■ **What you are asked to do**
Only these lines are needed: the first line of the entries below through the line with "بانوی عمارت (28, 576)", each returned exactly.

Saved data entries
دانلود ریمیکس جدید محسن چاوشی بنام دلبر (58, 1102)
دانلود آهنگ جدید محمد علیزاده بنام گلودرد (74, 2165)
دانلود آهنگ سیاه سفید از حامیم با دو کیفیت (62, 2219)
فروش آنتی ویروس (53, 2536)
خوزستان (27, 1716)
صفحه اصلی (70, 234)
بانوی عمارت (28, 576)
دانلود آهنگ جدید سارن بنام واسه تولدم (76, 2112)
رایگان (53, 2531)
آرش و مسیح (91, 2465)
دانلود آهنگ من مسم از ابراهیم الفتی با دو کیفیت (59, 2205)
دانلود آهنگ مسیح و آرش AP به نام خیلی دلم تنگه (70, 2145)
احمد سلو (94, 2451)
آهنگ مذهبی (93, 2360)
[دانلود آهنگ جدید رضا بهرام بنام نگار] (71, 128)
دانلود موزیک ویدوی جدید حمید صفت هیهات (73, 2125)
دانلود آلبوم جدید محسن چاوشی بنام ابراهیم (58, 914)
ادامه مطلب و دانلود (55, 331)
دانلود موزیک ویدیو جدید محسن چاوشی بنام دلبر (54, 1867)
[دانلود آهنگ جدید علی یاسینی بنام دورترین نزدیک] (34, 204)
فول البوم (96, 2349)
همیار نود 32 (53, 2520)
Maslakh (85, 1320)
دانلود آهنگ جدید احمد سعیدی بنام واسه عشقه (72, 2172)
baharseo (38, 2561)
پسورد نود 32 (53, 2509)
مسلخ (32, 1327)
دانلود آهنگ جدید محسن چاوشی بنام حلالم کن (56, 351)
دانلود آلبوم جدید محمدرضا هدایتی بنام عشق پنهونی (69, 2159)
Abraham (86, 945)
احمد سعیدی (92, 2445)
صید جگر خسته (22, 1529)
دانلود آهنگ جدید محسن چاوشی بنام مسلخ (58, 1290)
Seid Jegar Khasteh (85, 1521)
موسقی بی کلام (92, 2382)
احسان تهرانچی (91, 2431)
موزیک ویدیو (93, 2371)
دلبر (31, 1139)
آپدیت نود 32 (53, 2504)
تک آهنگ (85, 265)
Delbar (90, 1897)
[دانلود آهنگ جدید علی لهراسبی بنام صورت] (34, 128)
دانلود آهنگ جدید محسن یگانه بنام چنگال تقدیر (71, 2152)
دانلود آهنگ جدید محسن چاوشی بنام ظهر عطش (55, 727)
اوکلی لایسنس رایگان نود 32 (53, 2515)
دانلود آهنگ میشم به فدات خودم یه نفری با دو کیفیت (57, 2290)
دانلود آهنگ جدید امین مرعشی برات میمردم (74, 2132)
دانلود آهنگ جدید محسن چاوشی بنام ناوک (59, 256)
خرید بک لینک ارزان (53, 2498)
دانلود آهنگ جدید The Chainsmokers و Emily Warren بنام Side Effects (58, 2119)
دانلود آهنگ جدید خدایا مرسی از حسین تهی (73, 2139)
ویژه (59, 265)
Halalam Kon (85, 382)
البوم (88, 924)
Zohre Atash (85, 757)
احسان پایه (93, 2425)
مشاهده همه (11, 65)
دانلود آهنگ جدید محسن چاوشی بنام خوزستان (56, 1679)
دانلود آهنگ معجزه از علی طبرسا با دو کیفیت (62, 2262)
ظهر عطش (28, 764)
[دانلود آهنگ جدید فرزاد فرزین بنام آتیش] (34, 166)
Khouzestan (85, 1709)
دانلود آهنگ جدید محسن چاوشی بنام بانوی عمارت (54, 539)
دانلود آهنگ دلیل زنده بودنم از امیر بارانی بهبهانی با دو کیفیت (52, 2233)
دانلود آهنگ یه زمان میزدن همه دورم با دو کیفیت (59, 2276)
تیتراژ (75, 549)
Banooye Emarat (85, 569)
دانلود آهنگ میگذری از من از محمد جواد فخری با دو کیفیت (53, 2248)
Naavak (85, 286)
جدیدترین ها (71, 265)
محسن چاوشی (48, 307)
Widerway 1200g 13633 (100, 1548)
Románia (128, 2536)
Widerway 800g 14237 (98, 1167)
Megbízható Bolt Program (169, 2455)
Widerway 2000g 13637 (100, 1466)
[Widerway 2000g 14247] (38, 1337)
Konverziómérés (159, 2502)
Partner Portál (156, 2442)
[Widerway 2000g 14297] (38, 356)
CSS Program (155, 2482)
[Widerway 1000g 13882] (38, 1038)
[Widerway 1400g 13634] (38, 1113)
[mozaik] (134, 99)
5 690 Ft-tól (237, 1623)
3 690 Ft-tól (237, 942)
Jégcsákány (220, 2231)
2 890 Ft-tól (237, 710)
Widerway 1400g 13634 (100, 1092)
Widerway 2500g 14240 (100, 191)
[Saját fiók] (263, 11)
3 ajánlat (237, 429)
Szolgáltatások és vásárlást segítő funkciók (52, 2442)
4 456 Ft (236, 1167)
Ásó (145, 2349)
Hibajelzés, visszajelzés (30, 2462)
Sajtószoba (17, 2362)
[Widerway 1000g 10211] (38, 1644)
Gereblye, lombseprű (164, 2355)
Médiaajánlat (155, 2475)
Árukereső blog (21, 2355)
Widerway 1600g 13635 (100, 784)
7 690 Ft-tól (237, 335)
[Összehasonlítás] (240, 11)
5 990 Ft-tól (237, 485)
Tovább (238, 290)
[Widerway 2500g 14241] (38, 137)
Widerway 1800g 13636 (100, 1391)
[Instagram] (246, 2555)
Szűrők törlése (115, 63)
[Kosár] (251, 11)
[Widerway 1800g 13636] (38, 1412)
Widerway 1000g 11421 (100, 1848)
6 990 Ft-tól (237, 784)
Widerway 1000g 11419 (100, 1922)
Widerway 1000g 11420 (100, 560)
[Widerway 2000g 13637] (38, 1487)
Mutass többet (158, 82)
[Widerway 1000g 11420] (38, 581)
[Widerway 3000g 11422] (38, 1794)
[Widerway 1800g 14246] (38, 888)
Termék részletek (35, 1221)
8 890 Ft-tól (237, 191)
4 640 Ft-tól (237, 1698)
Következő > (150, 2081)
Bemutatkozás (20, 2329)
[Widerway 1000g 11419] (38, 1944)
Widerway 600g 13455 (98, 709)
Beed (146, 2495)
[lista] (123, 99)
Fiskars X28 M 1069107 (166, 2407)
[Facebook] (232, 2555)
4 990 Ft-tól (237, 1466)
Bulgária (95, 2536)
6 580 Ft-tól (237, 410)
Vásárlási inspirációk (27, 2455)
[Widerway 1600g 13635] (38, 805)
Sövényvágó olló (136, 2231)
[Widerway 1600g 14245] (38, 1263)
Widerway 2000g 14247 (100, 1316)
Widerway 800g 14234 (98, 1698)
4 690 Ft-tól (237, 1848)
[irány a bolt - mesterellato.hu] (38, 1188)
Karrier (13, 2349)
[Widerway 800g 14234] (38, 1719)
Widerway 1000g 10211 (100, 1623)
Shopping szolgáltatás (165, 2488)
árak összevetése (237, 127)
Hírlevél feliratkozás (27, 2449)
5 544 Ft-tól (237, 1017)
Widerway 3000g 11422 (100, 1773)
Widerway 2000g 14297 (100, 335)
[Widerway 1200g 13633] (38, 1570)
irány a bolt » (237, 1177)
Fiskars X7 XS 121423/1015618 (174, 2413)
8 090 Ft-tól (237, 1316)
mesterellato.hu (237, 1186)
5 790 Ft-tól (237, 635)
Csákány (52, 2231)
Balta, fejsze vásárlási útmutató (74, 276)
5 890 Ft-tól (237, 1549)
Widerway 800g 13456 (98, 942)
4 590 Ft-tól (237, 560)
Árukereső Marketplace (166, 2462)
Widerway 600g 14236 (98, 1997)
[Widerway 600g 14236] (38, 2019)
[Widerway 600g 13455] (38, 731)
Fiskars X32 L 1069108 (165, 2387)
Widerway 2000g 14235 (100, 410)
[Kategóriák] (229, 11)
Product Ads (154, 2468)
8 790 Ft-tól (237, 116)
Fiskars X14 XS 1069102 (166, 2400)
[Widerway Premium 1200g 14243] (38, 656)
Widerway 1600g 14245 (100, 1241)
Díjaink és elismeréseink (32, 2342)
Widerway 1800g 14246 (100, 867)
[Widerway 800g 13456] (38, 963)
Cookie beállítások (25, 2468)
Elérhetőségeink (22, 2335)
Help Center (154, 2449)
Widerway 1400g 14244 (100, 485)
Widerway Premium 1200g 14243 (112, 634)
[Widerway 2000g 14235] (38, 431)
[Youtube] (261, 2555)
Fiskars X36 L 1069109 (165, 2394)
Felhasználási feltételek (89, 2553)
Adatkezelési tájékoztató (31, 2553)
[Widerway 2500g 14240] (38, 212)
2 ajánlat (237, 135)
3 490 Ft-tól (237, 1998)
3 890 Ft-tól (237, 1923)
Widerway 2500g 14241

■ **Your solution**
دانلود ریمیکس جدید محسن چاوشی بنام دلبر (58, 1102)
دانلود آهنگ جدید محمد علیزاده بنام گلودرد (74, 2165)
دانلود آهنگ سیاه سفید از حامیم با دو کیفیت (62, 2219)
فروش آنتی ویروس (53, 2536)
خوزستان (27, 1716)
صفحه اصلی (70, 234)
بانوی عمارت (28, 576)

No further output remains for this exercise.